What is expected: Count the lines in the rows below that contain the string "plus", treating uppercase and lowercase as distinct, and give only the number.

Source records:
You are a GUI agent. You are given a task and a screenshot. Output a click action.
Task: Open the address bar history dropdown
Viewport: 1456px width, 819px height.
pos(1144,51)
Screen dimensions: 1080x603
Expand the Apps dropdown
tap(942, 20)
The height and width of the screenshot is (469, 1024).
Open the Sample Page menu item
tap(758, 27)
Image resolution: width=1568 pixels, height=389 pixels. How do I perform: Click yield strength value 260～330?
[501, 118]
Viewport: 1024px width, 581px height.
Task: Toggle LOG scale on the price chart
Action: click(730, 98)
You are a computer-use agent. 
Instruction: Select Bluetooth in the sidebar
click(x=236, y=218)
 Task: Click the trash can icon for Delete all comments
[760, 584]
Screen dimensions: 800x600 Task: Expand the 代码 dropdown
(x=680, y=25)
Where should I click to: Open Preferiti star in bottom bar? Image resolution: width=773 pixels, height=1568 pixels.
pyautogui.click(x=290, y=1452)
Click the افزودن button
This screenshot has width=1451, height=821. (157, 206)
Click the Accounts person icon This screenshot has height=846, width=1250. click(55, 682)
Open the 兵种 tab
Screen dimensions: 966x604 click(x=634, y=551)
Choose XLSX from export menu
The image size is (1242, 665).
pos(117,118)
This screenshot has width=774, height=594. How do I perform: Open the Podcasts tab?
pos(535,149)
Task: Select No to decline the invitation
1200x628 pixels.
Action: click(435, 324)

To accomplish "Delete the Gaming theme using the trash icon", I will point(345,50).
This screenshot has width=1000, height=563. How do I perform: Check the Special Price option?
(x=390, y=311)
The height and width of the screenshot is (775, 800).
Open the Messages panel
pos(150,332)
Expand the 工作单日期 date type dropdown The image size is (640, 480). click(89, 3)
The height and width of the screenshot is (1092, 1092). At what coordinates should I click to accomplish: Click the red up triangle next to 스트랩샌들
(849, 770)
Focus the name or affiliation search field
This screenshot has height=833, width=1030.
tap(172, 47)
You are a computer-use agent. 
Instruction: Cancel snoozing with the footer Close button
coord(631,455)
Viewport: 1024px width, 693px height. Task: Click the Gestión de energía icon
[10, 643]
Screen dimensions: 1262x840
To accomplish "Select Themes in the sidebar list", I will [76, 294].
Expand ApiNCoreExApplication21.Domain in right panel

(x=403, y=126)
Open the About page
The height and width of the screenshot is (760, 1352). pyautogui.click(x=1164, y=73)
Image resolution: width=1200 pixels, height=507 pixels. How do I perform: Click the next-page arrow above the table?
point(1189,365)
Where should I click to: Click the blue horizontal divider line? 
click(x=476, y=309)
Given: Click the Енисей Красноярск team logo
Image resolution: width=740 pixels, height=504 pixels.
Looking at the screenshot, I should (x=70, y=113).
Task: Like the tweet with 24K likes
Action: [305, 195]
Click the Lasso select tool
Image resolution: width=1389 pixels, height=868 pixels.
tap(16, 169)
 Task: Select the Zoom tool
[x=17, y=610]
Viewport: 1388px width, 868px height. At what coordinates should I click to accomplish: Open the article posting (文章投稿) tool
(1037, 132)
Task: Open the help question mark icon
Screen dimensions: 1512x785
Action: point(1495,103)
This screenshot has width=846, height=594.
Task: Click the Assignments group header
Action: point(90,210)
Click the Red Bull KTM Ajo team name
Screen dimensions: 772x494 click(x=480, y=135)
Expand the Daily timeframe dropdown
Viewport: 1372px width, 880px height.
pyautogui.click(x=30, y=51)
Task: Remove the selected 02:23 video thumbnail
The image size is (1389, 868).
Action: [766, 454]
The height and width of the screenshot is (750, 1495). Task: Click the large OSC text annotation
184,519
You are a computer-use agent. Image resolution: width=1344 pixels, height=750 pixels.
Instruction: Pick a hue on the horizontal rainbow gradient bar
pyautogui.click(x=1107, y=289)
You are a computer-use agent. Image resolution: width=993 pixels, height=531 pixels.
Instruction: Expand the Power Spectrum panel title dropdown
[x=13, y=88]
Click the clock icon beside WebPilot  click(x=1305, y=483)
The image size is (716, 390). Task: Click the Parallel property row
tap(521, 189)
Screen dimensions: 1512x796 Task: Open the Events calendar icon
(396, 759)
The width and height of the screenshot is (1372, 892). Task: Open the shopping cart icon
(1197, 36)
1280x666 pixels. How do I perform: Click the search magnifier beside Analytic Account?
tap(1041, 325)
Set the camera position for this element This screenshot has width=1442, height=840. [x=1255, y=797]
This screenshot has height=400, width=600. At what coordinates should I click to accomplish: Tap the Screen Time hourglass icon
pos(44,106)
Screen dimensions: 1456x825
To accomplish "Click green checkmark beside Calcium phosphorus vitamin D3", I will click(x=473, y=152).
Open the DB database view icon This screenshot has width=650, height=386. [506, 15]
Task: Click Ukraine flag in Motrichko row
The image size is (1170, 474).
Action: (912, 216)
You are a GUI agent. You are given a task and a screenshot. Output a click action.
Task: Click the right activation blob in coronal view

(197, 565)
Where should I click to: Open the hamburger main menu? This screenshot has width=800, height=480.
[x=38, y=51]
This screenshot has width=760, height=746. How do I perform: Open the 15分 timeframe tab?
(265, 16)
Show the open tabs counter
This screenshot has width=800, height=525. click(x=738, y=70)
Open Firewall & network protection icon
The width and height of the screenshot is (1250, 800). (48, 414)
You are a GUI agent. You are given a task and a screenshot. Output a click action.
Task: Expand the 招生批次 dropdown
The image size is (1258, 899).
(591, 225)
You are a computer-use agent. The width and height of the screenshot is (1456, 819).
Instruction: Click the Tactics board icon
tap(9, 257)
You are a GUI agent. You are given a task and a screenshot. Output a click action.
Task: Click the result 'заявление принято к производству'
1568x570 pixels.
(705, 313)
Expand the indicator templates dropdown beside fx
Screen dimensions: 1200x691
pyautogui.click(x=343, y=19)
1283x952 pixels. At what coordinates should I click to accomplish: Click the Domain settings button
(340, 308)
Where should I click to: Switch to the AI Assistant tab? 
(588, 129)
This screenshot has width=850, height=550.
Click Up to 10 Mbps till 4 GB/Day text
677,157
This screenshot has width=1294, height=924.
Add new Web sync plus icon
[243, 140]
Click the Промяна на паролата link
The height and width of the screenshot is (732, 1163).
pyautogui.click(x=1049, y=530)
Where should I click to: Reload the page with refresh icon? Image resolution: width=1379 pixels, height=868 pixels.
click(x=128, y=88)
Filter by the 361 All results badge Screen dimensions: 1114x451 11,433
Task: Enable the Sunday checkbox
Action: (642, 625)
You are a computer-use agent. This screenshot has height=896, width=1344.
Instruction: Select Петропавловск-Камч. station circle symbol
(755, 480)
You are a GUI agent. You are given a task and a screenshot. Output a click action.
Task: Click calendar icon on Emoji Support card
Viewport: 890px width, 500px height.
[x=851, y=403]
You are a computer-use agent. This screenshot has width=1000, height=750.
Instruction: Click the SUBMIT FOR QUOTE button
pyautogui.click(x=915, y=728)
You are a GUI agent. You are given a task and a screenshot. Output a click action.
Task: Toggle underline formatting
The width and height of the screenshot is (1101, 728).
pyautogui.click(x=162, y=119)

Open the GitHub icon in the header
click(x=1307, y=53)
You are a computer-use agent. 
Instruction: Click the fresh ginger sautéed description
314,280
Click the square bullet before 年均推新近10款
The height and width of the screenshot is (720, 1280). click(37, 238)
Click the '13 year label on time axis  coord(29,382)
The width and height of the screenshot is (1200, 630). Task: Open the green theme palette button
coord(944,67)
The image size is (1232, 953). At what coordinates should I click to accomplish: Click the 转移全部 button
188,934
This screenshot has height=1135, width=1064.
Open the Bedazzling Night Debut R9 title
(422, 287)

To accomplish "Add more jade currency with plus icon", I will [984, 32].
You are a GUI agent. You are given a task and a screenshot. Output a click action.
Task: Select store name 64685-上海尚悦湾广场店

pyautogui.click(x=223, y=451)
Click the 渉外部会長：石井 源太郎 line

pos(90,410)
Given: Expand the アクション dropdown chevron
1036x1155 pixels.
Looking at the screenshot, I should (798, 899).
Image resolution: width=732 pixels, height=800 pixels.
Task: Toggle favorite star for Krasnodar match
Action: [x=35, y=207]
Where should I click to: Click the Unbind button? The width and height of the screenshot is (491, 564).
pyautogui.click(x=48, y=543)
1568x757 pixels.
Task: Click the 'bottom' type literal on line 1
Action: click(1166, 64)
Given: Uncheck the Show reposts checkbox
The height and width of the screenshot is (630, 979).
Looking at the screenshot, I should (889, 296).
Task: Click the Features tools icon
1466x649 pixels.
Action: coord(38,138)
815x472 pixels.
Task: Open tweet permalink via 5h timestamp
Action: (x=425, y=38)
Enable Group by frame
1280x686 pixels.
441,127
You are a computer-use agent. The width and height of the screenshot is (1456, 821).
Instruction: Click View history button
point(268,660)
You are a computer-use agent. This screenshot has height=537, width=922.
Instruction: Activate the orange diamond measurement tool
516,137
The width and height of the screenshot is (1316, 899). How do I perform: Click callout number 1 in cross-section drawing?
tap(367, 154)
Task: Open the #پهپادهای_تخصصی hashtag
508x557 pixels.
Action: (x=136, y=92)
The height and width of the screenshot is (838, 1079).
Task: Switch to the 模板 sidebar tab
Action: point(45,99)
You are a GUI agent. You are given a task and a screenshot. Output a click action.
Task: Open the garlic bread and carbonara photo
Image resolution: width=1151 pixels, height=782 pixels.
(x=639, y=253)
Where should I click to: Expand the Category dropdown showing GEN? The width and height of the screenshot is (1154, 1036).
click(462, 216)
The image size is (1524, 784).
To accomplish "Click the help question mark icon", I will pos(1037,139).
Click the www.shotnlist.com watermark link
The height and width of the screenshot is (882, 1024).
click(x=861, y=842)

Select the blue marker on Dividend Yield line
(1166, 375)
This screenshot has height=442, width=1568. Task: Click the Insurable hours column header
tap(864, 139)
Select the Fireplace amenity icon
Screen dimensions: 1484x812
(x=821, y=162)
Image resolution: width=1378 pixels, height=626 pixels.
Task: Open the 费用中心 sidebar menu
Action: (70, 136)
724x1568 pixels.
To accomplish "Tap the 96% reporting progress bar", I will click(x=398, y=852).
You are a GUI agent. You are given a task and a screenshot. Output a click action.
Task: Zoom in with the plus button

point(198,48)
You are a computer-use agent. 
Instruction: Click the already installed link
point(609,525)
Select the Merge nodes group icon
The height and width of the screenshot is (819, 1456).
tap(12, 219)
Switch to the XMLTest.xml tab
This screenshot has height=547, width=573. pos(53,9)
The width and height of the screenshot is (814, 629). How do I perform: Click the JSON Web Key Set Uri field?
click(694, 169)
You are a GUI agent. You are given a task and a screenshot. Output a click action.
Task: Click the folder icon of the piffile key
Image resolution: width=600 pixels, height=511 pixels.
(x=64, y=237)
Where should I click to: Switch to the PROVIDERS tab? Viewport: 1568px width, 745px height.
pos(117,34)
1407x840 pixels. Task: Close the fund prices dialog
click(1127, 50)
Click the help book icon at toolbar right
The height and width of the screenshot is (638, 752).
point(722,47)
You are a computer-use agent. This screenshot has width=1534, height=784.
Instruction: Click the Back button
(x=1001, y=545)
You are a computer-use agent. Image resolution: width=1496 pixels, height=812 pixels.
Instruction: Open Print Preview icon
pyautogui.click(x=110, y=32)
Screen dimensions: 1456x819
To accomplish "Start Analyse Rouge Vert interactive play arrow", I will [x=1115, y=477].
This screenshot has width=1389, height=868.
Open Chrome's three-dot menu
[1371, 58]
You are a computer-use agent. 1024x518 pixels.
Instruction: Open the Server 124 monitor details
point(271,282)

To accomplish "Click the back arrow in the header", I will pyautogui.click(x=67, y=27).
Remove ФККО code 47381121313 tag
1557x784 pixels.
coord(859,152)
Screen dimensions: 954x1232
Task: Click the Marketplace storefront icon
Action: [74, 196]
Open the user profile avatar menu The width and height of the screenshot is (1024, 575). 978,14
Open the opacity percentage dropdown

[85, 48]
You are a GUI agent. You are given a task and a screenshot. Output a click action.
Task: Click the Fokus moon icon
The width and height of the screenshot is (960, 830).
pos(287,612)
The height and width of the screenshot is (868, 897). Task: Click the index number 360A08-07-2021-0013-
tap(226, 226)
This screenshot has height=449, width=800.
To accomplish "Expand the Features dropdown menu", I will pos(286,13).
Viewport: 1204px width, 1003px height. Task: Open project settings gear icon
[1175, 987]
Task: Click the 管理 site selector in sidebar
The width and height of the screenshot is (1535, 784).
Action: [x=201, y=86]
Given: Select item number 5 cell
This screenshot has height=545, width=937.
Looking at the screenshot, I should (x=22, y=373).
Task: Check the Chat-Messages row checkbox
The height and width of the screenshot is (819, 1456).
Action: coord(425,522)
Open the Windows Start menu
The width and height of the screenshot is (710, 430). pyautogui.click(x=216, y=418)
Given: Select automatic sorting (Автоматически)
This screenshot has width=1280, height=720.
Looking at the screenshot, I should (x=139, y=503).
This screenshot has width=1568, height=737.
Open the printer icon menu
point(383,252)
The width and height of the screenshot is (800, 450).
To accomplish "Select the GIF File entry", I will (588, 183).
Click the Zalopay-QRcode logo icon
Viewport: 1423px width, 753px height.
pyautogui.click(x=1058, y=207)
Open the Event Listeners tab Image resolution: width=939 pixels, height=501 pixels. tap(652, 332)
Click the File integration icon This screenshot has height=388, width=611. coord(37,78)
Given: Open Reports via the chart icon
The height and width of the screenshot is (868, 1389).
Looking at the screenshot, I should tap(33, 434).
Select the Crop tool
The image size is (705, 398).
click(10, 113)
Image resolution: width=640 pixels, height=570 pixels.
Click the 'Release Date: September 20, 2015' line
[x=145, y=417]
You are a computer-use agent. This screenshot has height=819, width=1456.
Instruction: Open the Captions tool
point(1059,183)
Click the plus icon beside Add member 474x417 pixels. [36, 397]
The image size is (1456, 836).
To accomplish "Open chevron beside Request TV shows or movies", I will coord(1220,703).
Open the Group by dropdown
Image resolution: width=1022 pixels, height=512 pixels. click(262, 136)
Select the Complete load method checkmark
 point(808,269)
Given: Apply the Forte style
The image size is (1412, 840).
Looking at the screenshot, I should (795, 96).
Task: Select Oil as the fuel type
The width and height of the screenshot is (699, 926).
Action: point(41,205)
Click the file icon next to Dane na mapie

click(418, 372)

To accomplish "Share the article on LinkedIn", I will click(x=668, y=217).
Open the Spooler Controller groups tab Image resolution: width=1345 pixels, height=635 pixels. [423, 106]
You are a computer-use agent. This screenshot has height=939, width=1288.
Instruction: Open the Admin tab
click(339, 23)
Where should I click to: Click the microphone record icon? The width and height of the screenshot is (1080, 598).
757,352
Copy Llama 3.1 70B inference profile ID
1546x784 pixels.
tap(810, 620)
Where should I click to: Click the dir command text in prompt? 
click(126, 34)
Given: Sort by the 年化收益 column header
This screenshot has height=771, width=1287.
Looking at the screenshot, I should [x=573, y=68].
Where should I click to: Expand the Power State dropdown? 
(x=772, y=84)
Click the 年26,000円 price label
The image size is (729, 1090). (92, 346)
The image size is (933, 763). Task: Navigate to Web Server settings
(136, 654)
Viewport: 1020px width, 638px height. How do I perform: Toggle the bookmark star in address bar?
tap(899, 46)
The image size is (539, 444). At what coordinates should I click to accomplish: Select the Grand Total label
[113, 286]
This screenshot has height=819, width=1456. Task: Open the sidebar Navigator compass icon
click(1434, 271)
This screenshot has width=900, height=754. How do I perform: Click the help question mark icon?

Answer to this exercise: 4